Has anyone run into such issues ?
 
I seriously doubt it, then again, I don't know how many watts the OEM grip heaters draw, my aftermarket doesn't draw much and sill does a great job. May I offer a recommendation: a digital voltmeter so you know exactly what your are pulling when turning extra stuff on.

Mini LED Digital Voltmeter
 
I seriously doubt it, then again, I don't know how many watts the OEM grip heaters draw, my aftermarket doesn't draw much and sill does a great job. May I offer a recommendation: a digital voltmeter so you know exactly what your are pulling when turning extra stuff on.

Mini LED Digital Voltmeter

Thanks for suggestion. I guess I can connect regular voltmeter to battery tender and run at idle to see the voltage drop.. I try not to add more instruments - GPS is enough distraction ..
 
I located the manual for the grips and it answered that question. The grips will drain the battery at idle. They will turn off when the voltage gets low and it seems indicator on the turn on/off button also serves as a low battery voltage indicator.
 
My OEM grip paperwork does not say it anywhere but I read somewhere that the draw is 37 watts.
Now there are 3 power settings so one assumes they are not all at the same wattage draw.
But as mentioned above, the grips will drain the battery at idle.

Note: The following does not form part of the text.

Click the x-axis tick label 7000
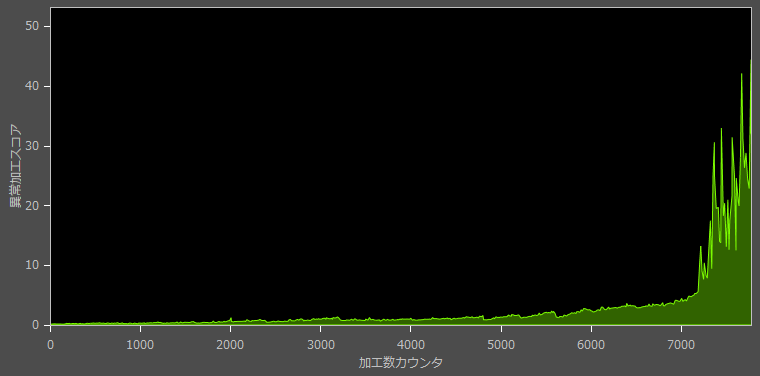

I had a set of snowmobile heated grips on a PC800 using a block resistor that bled heat off the lower
grip heat settings, which drew the same wattage; low setting, the resistor was the hottest, high setting, the resistor was cooler.
 
I think a better answer is .......heated grips can drain the battery at idle. But it depends on other electrical loads, time at idle and other conditions. Under normal use with little other accessories on the Honda grips do not drain the battery. My experience is the low voltage shut off has never turned on and I also use a heated vest often. BUT I never get stuck in idling traffic.

Obviously the worst condition or best condition for the the low voltage trigger shut off would be extended idling with grips on, directional on and brake light on, vest on ( adding radios, Chargers, GPS, while low amp add to the draw and higher wattage lights would quickly add to the draw).

That said the NC has reasonable extra electrical power for a mid size bike.
 
I have heated grips on my NC (OEM Honda installed by first owner) and really like them. However, yesterday night while going at 5 miles per hour in traffic through construction zone on a highway the question popped in my mind that alternator probably does not produce enough power for heated grips at low rpm.. I turned them off not willing to find it out.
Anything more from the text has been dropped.